▼▼▼

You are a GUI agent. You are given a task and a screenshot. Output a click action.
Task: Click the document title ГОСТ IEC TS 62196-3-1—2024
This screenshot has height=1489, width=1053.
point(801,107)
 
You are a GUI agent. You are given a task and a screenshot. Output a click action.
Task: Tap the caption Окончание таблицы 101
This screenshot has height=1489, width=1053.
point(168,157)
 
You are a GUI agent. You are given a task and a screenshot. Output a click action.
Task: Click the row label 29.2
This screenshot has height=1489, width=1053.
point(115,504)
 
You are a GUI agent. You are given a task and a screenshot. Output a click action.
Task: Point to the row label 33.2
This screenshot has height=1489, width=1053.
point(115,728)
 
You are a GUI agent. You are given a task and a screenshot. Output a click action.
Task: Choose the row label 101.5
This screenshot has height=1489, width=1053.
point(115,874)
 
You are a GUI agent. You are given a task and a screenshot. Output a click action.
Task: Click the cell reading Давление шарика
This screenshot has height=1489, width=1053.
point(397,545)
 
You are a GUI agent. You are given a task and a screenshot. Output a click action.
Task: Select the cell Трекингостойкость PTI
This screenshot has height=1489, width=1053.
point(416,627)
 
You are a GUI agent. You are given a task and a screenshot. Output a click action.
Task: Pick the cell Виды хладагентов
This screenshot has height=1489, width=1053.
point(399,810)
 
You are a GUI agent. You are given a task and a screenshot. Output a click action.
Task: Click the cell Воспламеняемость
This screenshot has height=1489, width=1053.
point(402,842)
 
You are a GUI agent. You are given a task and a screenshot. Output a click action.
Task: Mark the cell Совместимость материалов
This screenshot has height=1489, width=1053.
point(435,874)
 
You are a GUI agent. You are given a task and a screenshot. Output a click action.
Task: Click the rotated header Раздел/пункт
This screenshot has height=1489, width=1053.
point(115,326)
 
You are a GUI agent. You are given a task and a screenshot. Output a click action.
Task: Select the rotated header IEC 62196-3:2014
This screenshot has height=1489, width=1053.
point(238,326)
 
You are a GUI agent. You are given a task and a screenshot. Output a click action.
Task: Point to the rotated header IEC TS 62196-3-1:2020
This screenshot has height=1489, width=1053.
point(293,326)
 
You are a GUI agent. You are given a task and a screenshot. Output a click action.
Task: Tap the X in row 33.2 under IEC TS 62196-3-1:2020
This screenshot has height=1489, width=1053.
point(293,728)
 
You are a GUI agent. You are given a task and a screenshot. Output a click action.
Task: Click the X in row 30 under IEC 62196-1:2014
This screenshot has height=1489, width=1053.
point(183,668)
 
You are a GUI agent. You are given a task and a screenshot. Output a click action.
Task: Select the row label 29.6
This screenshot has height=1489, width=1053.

▲▲▲

- What needs to be done
Copy out all of the records above word for word, leaving nothing out and changing nothing.

- Answer
You are a GUI agent. You are given a task and a screenshot. Output a click action.
Task: Click the document title ГОСТ IEC TS 62196-3-1—2024
This screenshot has height=1489, width=1053.
point(801,107)
 
You are a GUI agent. You are given a task and a screenshot. Output a click action.
Task: Tap the caption Окончание таблицы 101
This screenshot has height=1489, width=1053.
point(168,157)
 
You are a GUI agent. You are given a task and a screenshot. Output a click action.
Task: Click the row label 29.2
This screenshot has height=1489, width=1053.
point(115,504)
 
You are a GUI agent. You are given a task and a screenshot. Output a click action.
Task: Point to the row label 33.2
This screenshot has height=1489, width=1053.
point(115,728)
 
You are a GUI agent. You are given a task and a screenshot. Output a click action.
Task: Choose the row label 101.5
This screenshot has height=1489, width=1053.
point(115,874)
 
You are a GUI agent. You are given a task and a screenshot. Output a click action.
Task: Click the cell reading Давление шарика
This screenshot has height=1489, width=1053.
point(397,545)
 
You are a GUI agent. You are given a task and a screenshot. Output a click action.
Task: Select the cell Трекингостойкость PTI
This screenshot has height=1489, width=1053.
point(416,627)
 
You are a GUI agent. You are given a task and a screenshot. Output a click action.
Task: Pick the cell Виды хладагентов
This screenshot has height=1489, width=1053.
point(399,810)
 
You are a GUI agent. You are given a task and a screenshot. Output a click action.
Task: Click the cell Воспламеняемость
This screenshot has height=1489, width=1053.
point(402,842)
 
You are a GUI agent. You are given a task and a screenshot. Output a click action.
Task: Mark the cell Совместимость материалов
This screenshot has height=1489, width=1053.
point(435,874)
 
You are a GUI agent. You are given a task and a screenshot. Output a click action.
Task: Click the rotated header Раздел/пункт
This screenshot has height=1489, width=1053.
point(115,326)
 
You are a GUI agent. You are given a task and a screenshot. Output a click action.
Task: Select the rotated header IEC 62196-3:2014
This screenshot has height=1489, width=1053.
point(238,326)
 
You are a GUI agent. You are given a task and a screenshot. Output a click action.
Task: Point to the rotated header IEC TS 62196-3-1:2020
This screenshot has height=1489, width=1053.
point(293,326)
 
You are a GUI agent. You are given a task and a screenshot. Output a click action.
Task: Tap the X in row 33.2 under IEC TS 62196-3-1:2020
This screenshot has height=1489, width=1053.
point(293,728)
 
You are a GUI agent. You are given a task and a screenshot. Output a click action.
Task: Click the X in row 30 under IEC 62196-1:2014
This screenshot has height=1489, width=1053.
point(183,668)
 
You are a GUI agent. You are given a task and a screenshot. Output a click action.
Task: Select the row label 29.6
This screenshot has height=1489, width=1053.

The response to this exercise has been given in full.